_Requirement_
Output the full listing that appears below, exactly as it is presented.

_Available records_
== Segment start ==

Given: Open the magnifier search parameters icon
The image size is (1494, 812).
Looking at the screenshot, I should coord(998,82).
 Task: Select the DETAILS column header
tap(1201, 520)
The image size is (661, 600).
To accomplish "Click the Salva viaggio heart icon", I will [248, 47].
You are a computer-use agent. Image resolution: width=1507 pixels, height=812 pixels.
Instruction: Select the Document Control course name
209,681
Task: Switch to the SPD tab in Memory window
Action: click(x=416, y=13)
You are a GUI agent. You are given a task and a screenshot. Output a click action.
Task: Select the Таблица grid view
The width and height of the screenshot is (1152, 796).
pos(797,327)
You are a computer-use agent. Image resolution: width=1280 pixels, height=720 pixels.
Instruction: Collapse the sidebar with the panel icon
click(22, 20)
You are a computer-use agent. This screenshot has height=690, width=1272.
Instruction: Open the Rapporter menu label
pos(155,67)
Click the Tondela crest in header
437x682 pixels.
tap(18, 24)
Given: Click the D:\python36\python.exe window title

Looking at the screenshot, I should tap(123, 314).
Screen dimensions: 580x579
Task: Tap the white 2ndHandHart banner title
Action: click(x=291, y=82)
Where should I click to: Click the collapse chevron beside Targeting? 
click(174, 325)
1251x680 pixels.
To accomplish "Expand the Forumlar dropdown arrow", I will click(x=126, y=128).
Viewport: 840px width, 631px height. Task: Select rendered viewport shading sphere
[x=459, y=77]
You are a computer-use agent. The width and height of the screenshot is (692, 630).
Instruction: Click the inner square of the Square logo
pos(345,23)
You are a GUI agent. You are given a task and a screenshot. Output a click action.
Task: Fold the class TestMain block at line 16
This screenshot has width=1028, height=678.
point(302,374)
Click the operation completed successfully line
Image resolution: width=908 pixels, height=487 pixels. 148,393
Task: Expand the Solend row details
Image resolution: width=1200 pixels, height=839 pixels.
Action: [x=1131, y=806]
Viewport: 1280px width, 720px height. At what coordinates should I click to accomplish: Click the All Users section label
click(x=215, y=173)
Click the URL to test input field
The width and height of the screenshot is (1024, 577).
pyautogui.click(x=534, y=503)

== Segment end ==

_Solution to this problem_
Given: Open the magnifier search parameters icon
The image size is (1494, 812).
Looking at the screenshot, I should coord(998,82).
 Task: Select the DETAILS column header
tap(1201, 520)
The image size is (661, 600).
To accomplish "Click the Salva viaggio heart icon", I will [248, 47].
You are a computer-use agent. Image resolution: width=1507 pixels, height=812 pixels.
Instruction: Select the Document Control course name
209,681
Task: Switch to the SPD tab in Memory window
Action: click(x=416, y=13)
You are a GUI agent. You are given a task and a screenshot. Output a click action.
Task: Select the Таблица grid view
The width and height of the screenshot is (1152, 796).
pos(797,327)
You are a computer-use agent. Image resolution: width=1280 pixels, height=720 pixels.
Instruction: Collapse the sidebar with the panel icon
click(22, 20)
You are a computer-use agent. This screenshot has height=690, width=1272.
Instruction: Open the Rapporter menu label
pos(155,67)
Click the Tondela crest in header
437x682 pixels.
tap(18, 24)
Given: Click the D:\python36\python.exe window title

Looking at the screenshot, I should tap(123, 314).
Screen dimensions: 580x579
Task: Tap the white 2ndHandHart banner title
Action: click(x=291, y=82)
Where should I click to: Click the collapse chevron beside Targeting? 
click(174, 325)
1251x680 pixels.
To accomplish "Expand the Forumlar dropdown arrow", I will click(x=126, y=128).
Viewport: 840px width, 631px height. Task: Select rendered viewport shading sphere
[x=459, y=77]
You are a computer-use agent. The width and height of the screenshot is (692, 630).
Instruction: Click the inner square of the Square logo
pos(345,23)
You are a GUI agent. You are given a task and a screenshot. Output a click action.
Task: Fold the class TestMain block at line 16
This screenshot has width=1028, height=678.
point(302,374)
Click the operation completed successfully line
Image resolution: width=908 pixels, height=487 pixels. 148,393
Task: Expand the Solend row details
Image resolution: width=1200 pixels, height=839 pixels.
Action: [x=1131, y=806]
Viewport: 1280px width, 720px height. At what coordinates should I click to accomplish: Click the All Users section label
click(x=215, y=173)
Click the URL to test input field
The width and height of the screenshot is (1024, 577).
pyautogui.click(x=534, y=503)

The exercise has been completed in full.